My perspective on freedom is also different from the belief that life is merely a never-ending struggle for survival. True, we all shall die and yes, some of us are stronger than others. But again, I may be physically stronger than my neighbour but psychologically weaker to face the challenges ahead. And as much as competition can incentivise one to improve his lot, cooperation can also have positive outcomes. I believe that context is key in this regard.
I also believe that often freedom can result in unintended consequences in various directions, both positive and negative. As regards the latter, history shows us that grand projects, which promised liberation for humanity, turned out to produce quite the opposite, often resorting to repression, imprisonment or murder of those who questioned the ‘free’ plans of the ‘enlightened’ leaders and their absolute truths.
If we transpose the ‘unintended consequence’ hypothesis to Malta today, I believe that government’s rash introduction of legislation across the board may have unintended consequences that could have been avoided had the policymaking process been more sober and holistic.
As things stand, Maltese policymaking may be tilting too heavily towards the freedom pole without considering implications such as sustainability and ethics. This approach may win the votes of those benefitting directly, but is it respectful towards the years to come and towards those who may have to pay the price for such policymaking?
I think that our country needs to qualify its view of freedom. It could be seen as sustainable if recognised as being dependent on other people’s freedom, thus reconciling itself with responsibility and interdependence. Ideally, the State should be seen as being the ultimate guarantor of the reconciliation of individual freedom with the common good.
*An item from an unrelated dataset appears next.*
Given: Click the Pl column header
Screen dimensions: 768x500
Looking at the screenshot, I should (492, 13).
Thus, political discourse would not only focus on liberty, but would also emphasise solidarity, dignity, reciprocity and responsibility.
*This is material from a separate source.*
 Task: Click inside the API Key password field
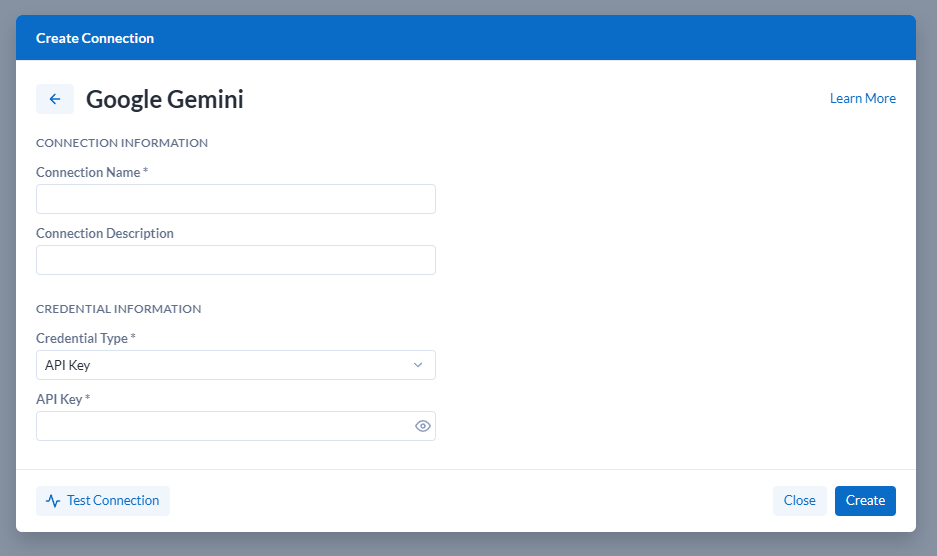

Notwithstanding this argument, I recognise that the freedom vs common good dialectic is at times difficult to reconcile. Politicians often have a difficult task to draw a line in policymaking, and this is also influenced by the conflicting interests of lobbyists. My fear is that the government is currently focusing too much on the lowest common denominator within the electoral cycle.
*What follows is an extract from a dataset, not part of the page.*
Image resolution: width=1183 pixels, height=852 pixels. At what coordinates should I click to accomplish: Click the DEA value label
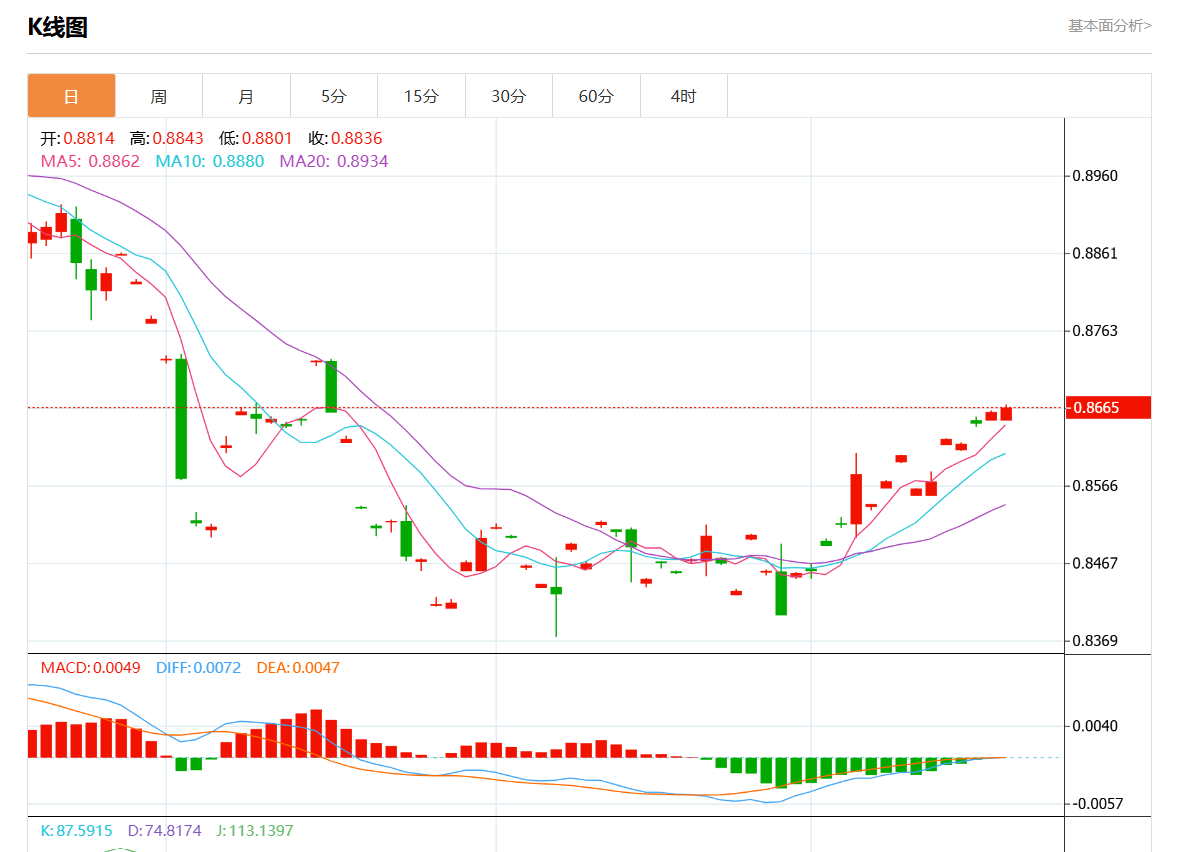click(298, 667)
Besides, freedom may itself be an ambiguous concept. We often must make choices and live with them for better or for worse. We may not be sure about the outcomes of our decisions, and this partly explains the increased anxiety of our times.
As Eckhart Tolle once said, we often discover that life is closer to an adventure than a package tour: and attempting to flee from freedom and responsibility may be dubbed as ‘bad faith’, as Jean Paul Sartre once emphasised.
In this regard, I join Zygmunt Bauman in believing that there is never a final answer to the freedom/common good quandary. What we should do is avoid ideological absolutisms and instead invest in a reflexive society.
The aim of the latter is to equip each and every one of us to face everyday life and to pool resources to help guarantee a decent life. The former requires increased investment in areas such as the humanities, ethics and psychology; the latter requires a welfare system that looks beyond electoral cycles.